■ **Cosa fare**
Nel brano sulla prevenzione della corruzione, ricopia il pezzo che parte dalle parole "il Piano di prevenzione della corruzione è" e finisce dopo "con funzioni equivalenti.". Sostituisci "ODV" con "Organismo di vigilanza".

■ **Brano scelto**
-=-=-

L’integrazione deve prevedere l’adozione delle misure idonee a prevenire anche i fenomeni di corruzione e di illegalità all’interno delle società. Tali misure, che devono fare riferimento a tutte le attività svolte dalla società, costituiscono il «Piano di prevenzione della corruzione» della società.
Laddove il “modello 231” e il Piano di prevenzione della corruzione siano riuniti in un unico documento, è necessario che siano collocati in due sezioni distinte, al fine di identificare con chiarezza i relativi contenuti, poiché ad essi sono correlate forme di gestione e responsabilità differenti.
il Piano di prevenzione della corruzione è elaborato dal Responsabile della prevenzione della corruzione in stretto coordinamento con l’ ODV, e adottato dal Consiglio di amministrazione, quale organo di indirizzo, o in altro organo con funzioni equivalenti.
L’attività di elaborazione del Piano non può essere affidata a soggetti estranei alla società (art. 1, co. 8, legge n. 190 del 2012). Una volta adottato, al Piano viene data adeguata pubblicità sia all’interno della società, sia all’esterno, con la pubblicazione sul sito web della società. Qualora la società non disponga di un proprio sito sarà cura dell’amministrazione controllante rendere disponibile una sezione del proprio sito in cui la società controllata possa pubblicare i propri dati, ivi incluso il Piano.

-=-=-

■ **Registri per trovare parole ed elementi**
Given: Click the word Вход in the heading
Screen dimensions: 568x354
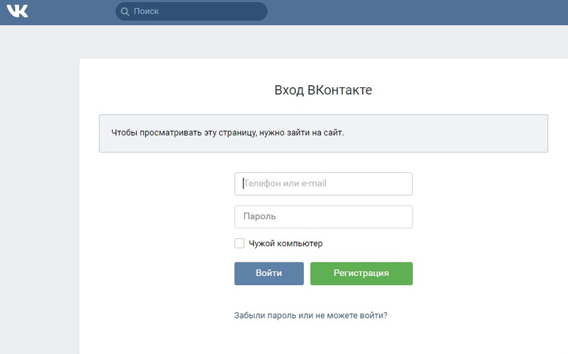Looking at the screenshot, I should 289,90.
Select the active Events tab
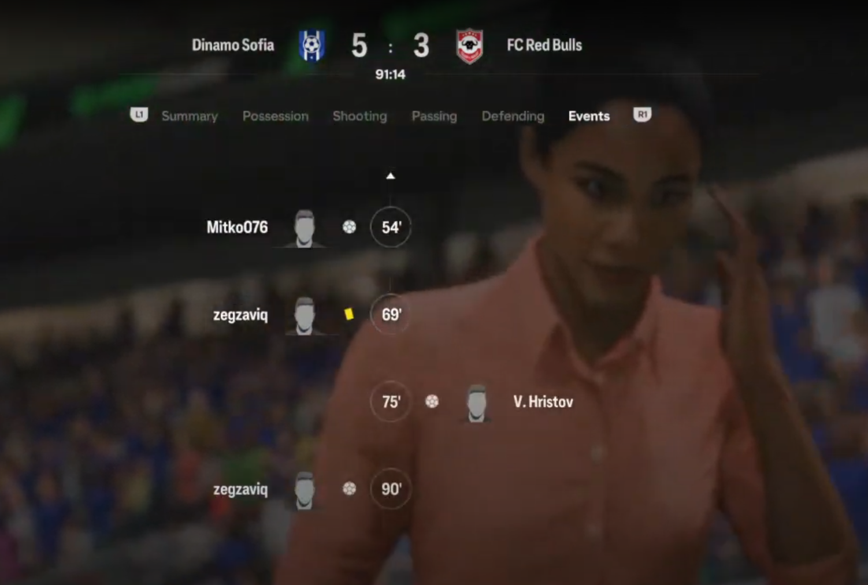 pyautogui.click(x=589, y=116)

-=-=-

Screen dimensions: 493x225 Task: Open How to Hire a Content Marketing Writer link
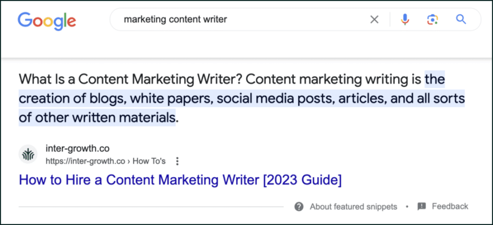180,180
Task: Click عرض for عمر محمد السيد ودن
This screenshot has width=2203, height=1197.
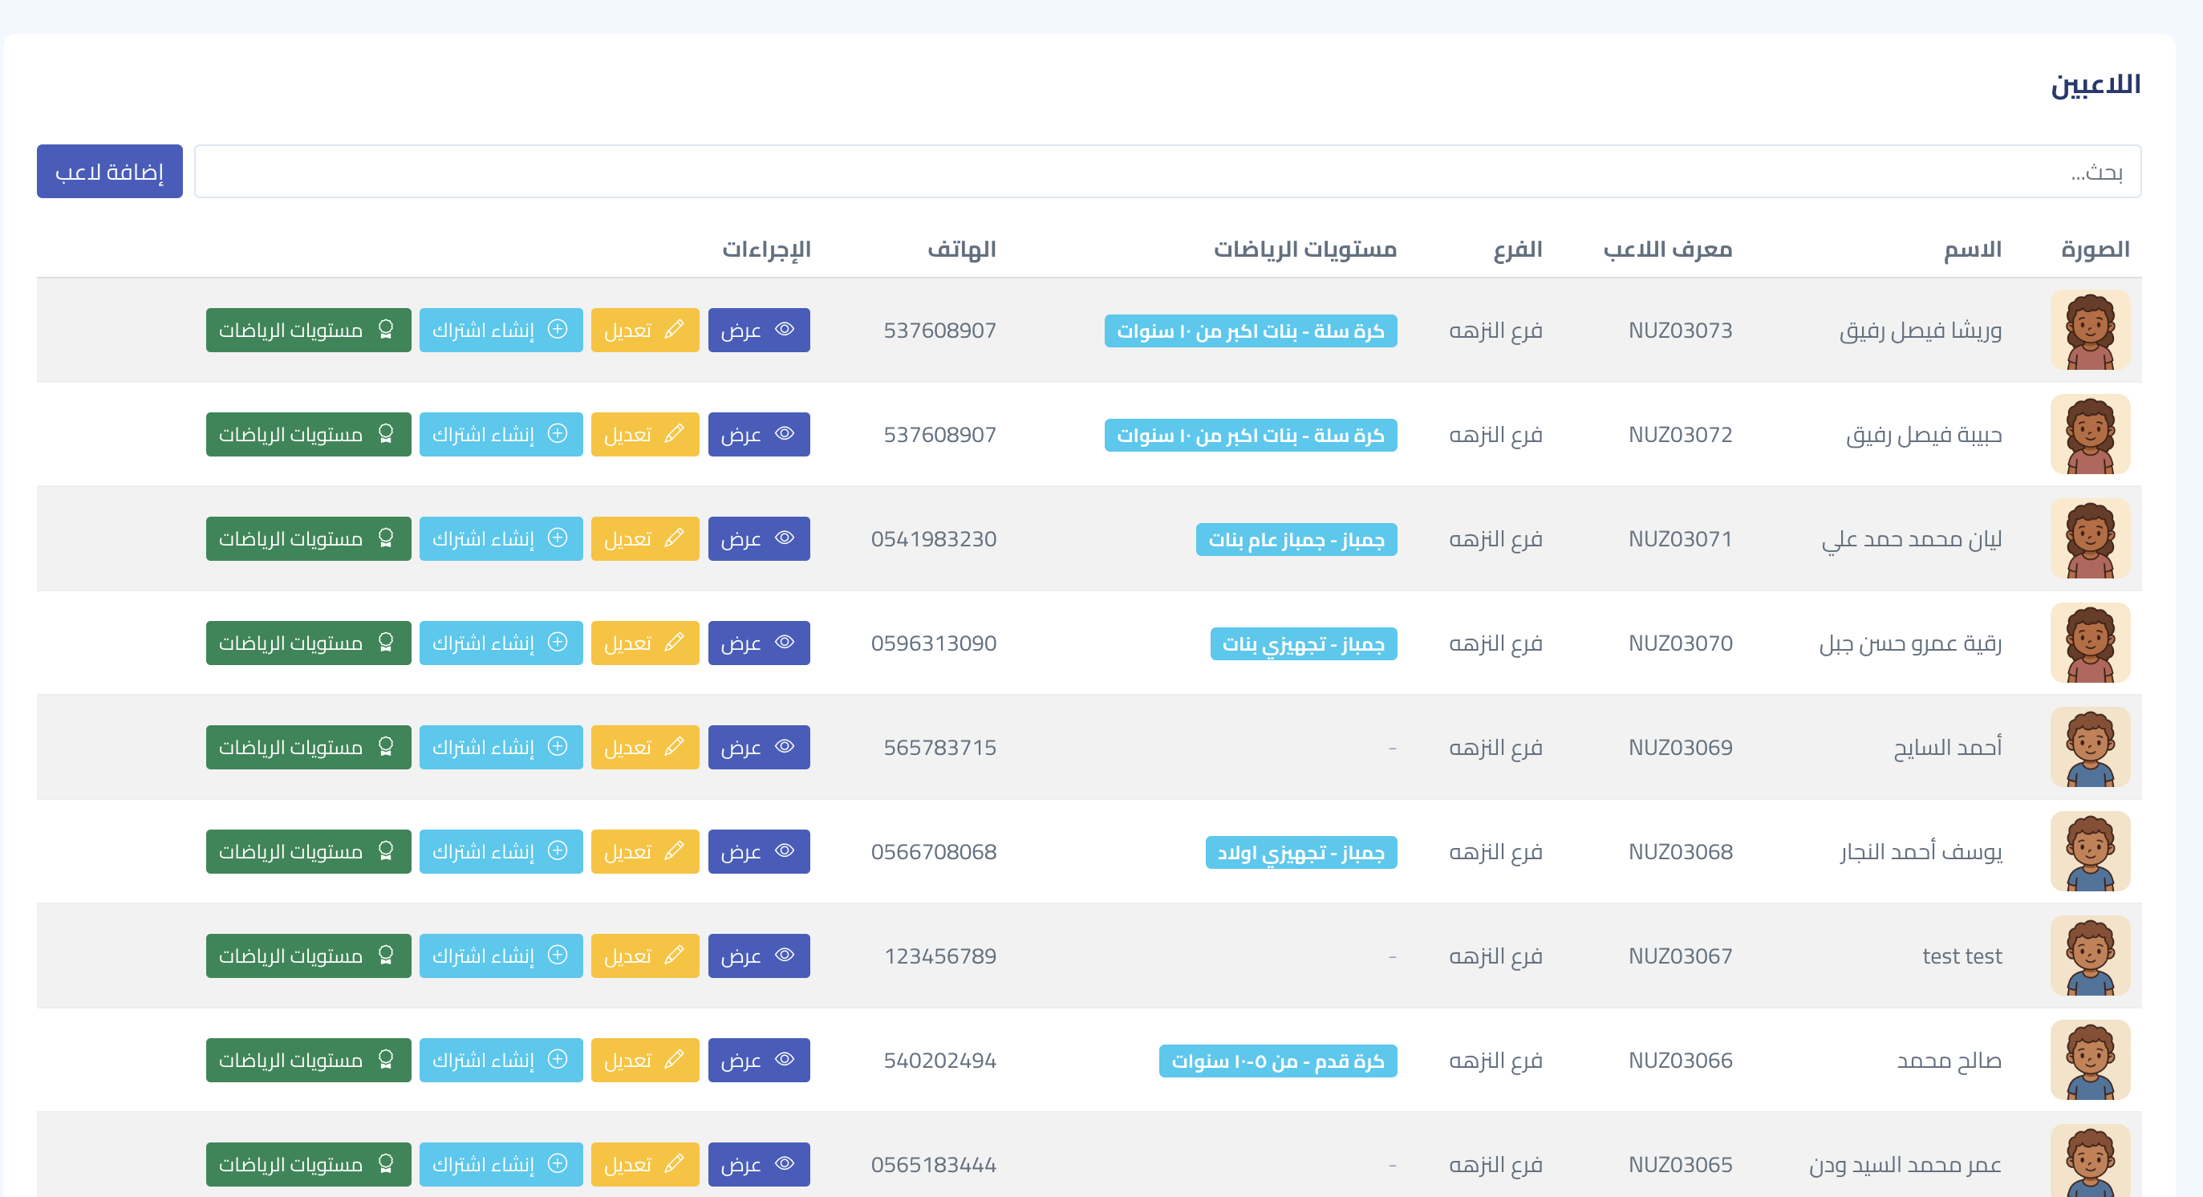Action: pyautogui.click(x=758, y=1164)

-=-=-

■ **Risposta**
il Piano di prevenzione della corruzione è elaborato dal Responsabile della prevenzione della corruzione in stretto coordinamento con l’ Organismo di vigilanza, e adottato dal Consiglio di amministrazione, quale organo di indirizzo, o in altro organo con funzioni equivalenti.